PICC IPO, Ping An Sale Bolster Insurance  中国人保、平安售股提振保险业

If I were a short-term investor, I would say that now looks like a good time to buy Chinese insurance shares following positive developments from newly listed PICC Group (HKEx: 2328) and Ping An (HKEx: 2318; Shanghai: 601318), 2 of China’s leading players. But from a longer-term perspective, this brief and relatively rare uptick is likely to be short-lived for an industry that faces a number of major problems despite the strong growth potential of China’s insurance market.

Let’s take a look at the latest headlines, starting with word that PICC’s shares are set for a potentially strong bounce in their trading debut as the company makes its $3.1 billion IPO, the biggest new listing for Hong Kong in 2 years. Media are reporting PICC’s Hong Kong shares were up by as much as 6.3 percent in gray market trading ahead of their official trading debut on Friday. (English article)

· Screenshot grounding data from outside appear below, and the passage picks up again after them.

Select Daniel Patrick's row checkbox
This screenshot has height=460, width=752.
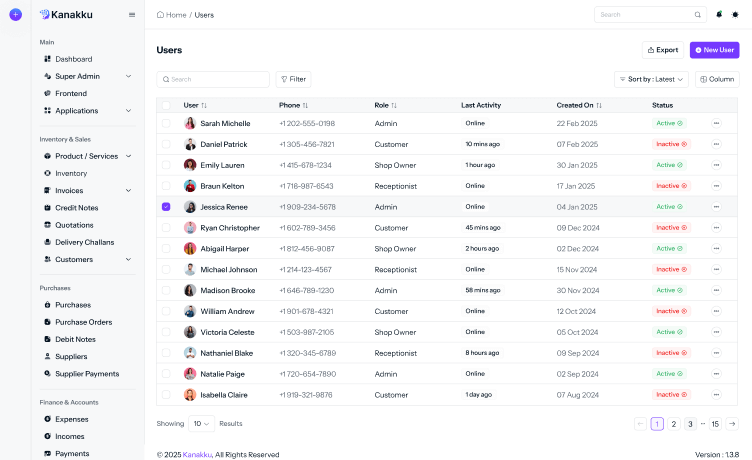pos(166,144)
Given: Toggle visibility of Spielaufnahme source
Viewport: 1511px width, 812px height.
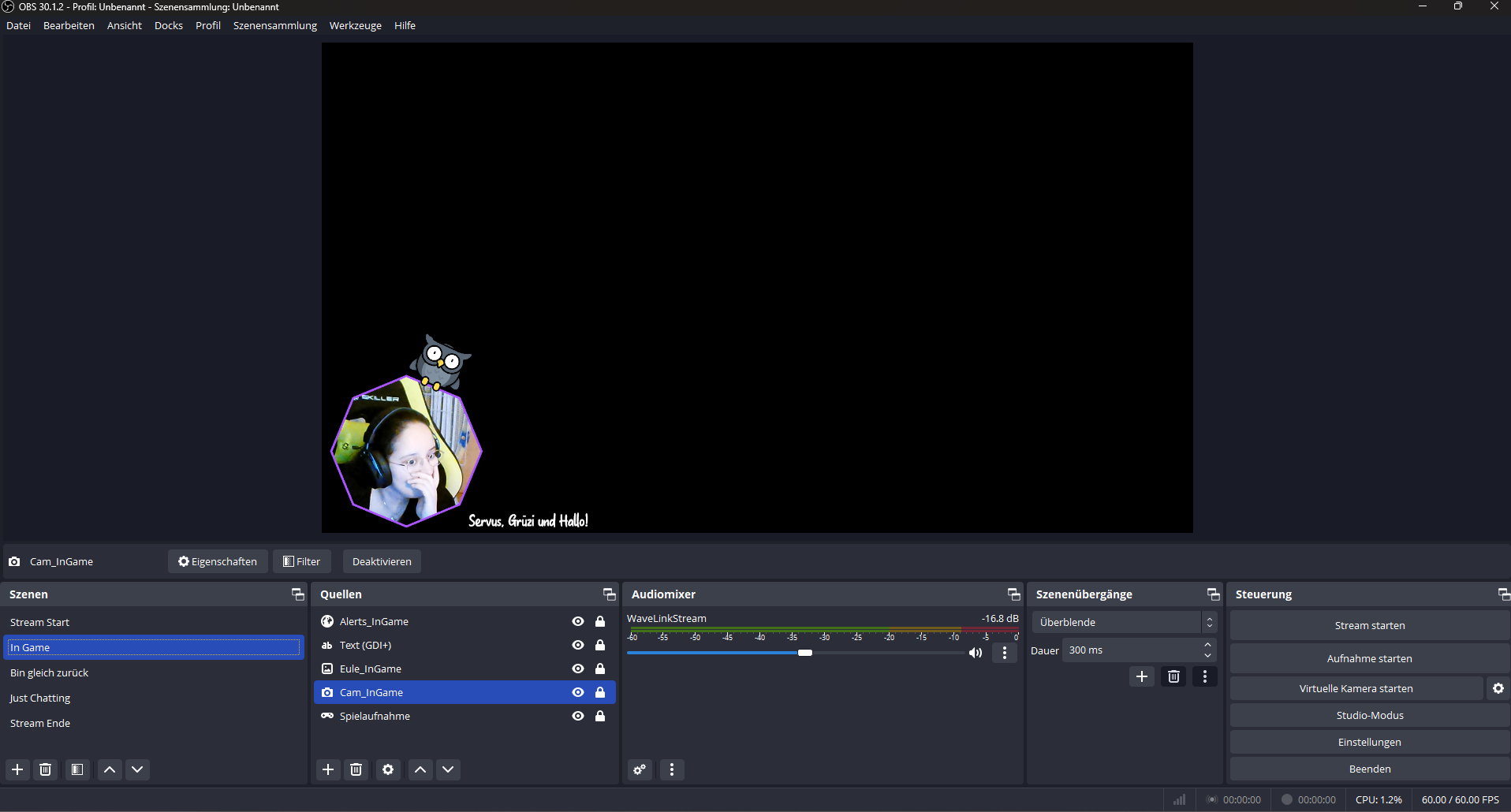Looking at the screenshot, I should tap(578, 716).
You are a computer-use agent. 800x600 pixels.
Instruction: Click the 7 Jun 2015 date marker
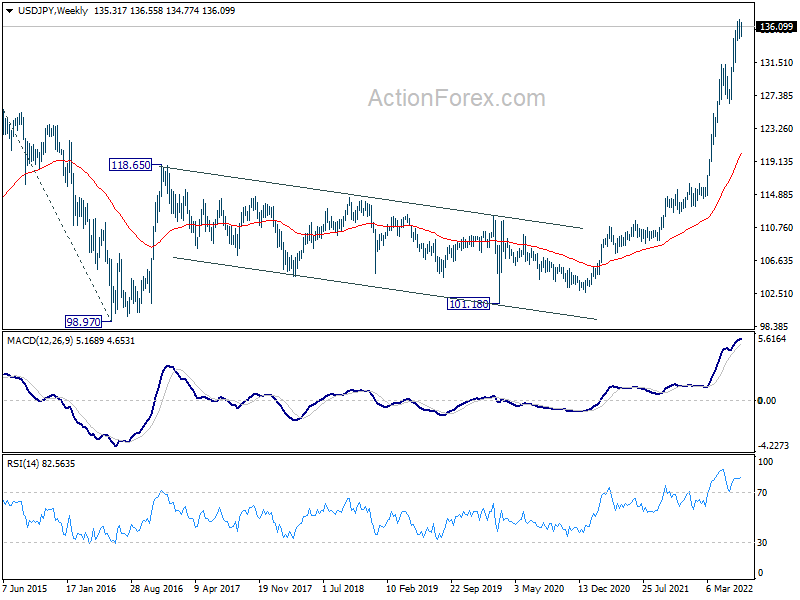(25, 588)
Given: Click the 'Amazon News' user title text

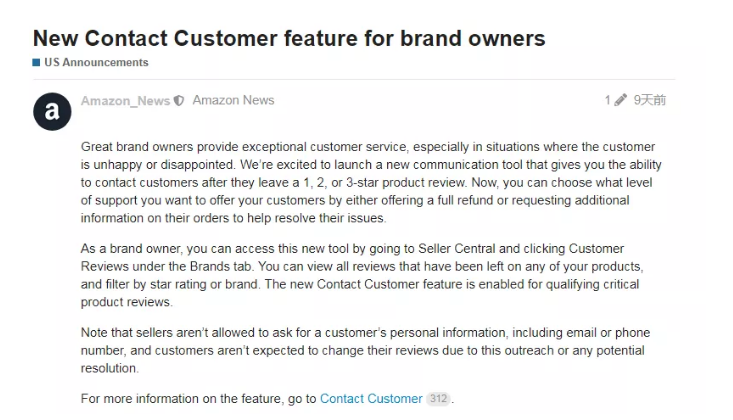Looking at the screenshot, I should (233, 101).
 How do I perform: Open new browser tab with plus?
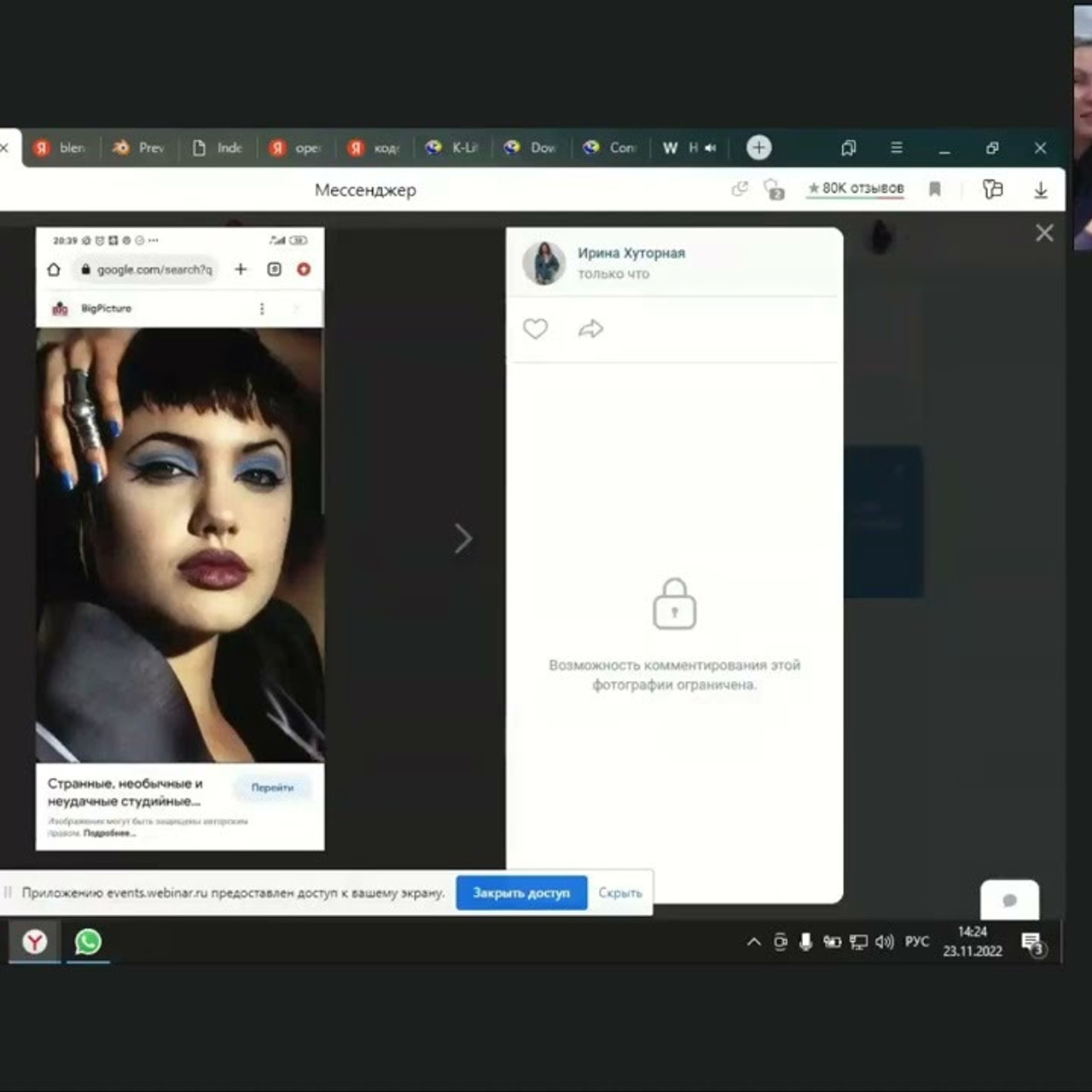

While that figure may look good, nearly all the other indications are far less positive as investors remain uncertain about the longer-term prospects for Chinese insurers. Most notably, PICC priced the offering near the bottom end of its indicated range, and had to secure big commitments from major institutional investors to make sure the offer was fully subscribed. One of those institutional buyers, US giant AIG (NYSE: AIG) could easily become a short-term investor if it and PICC don’t quickly form a Chinese insurance joint venture — a condition that was part of AIG’s agreement. (previous post)

Meantime, insurance shares have also received another boost following word that Thailand’s Charoen Pokphand Group would purchase the $9.4 billion stake in Ping An held by HSBC (HKEx: 5; London: HSBA). That deal helped to boost Ping An’s shares earlier this week by easing investor concerns about such a big amount of the company’s shares coming onto the market. But again, the Thai group’s purchase is surrounded by other less encouraging factors.

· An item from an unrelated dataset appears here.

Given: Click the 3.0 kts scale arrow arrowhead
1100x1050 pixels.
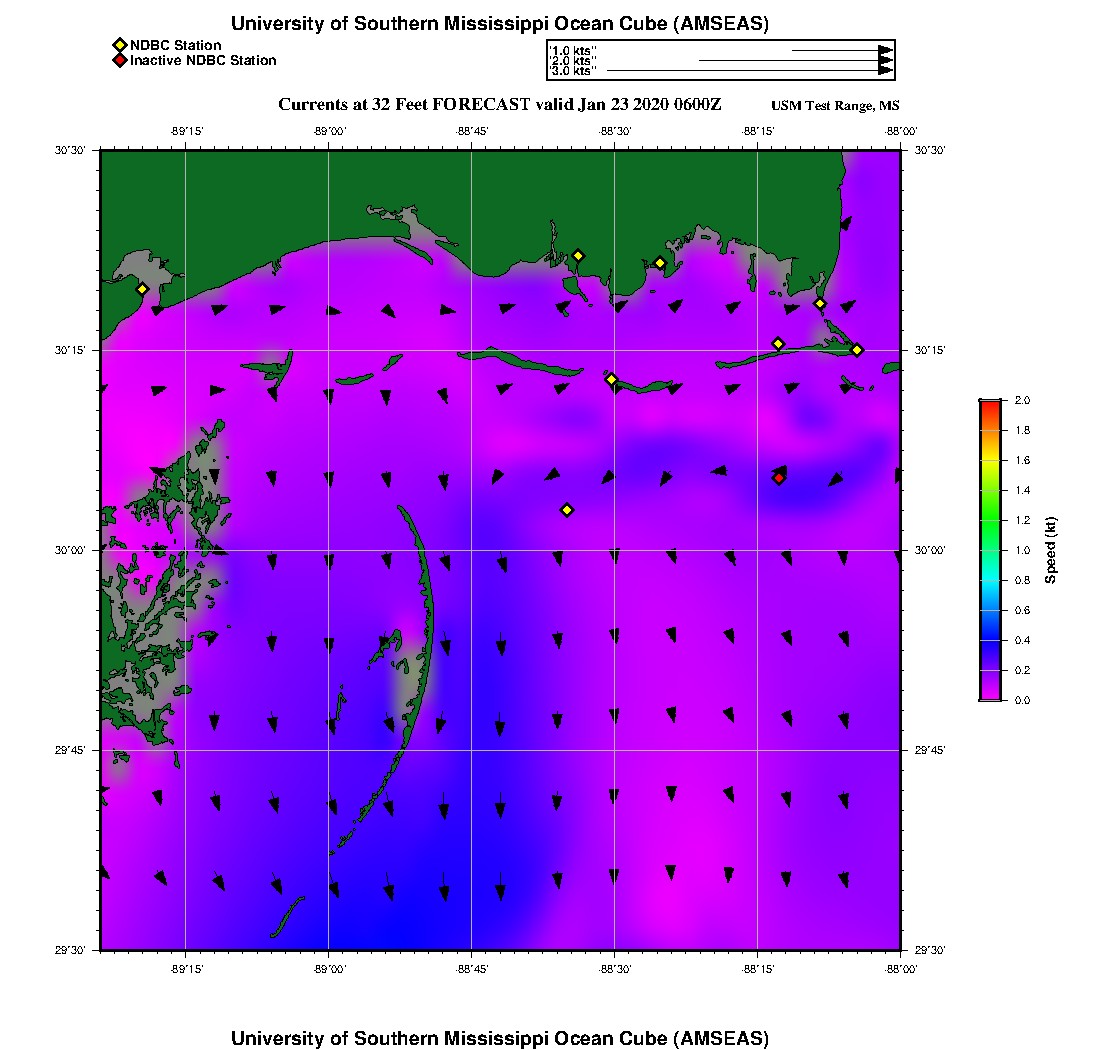Looking at the screenshot, I should 885,71.
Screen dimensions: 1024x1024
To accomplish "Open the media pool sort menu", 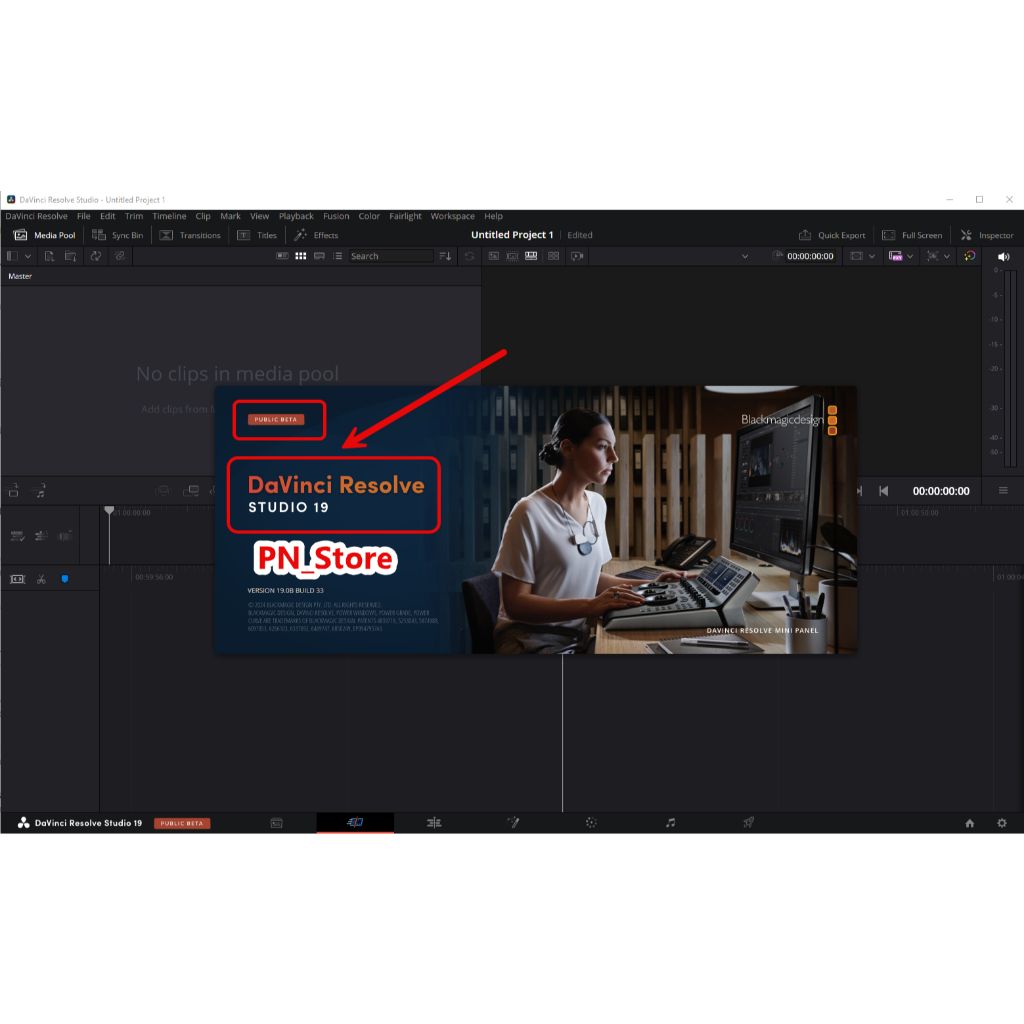I will pos(445,256).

After the Ping An stake sale was announced, word on the street was that Charoen Pokphand’s purchase was at least partly political due to the company’s strong business presence in China and a close relationship between its head and Beijing. That kind of relationship-based investment is hardly encouraging for longer-term investors who would have preferred to see a more market-oriented buyer purchase the shares.

So, what does all this decidedly mixed news mean for the broader insurance sector? In my view, China-focused insurance companies will remain a problematic investment for at least the next year due to the many uncertainties facing China’s economy and financial markets. From a business perspective, the insurance companies are likely to see strong growth in their core business as more Chinese purchase life, health and property insurance in the underdeveloped market.

But insurance companies earn most of their profits by investing in financial markets, and there’s no indication that China’s battered markets are going to improve anytime soon. That reality previously led both Ping An and larger rival China Life (HKEx: 2628; Shanghai: 601628; NYSE: LFC) to raise new funds through debt and share sales as provisions against investment losses. (previous post)

All of these factors bring me to my final conclusion, which is that we may see some brief rallies in insurance shares following these 2 pieces of relatively good news by Ping An and PICC. But look for those rallies to be short-lived, lasting for a few days at most, before longer-term pessimism returns towards this sector facing a difficult year ahead.

Bottom line: Chinese insurance shares could rally over the next few days following positive news from Ping An and PICC, but the gains will be short lived due to the sector’s bigger problems.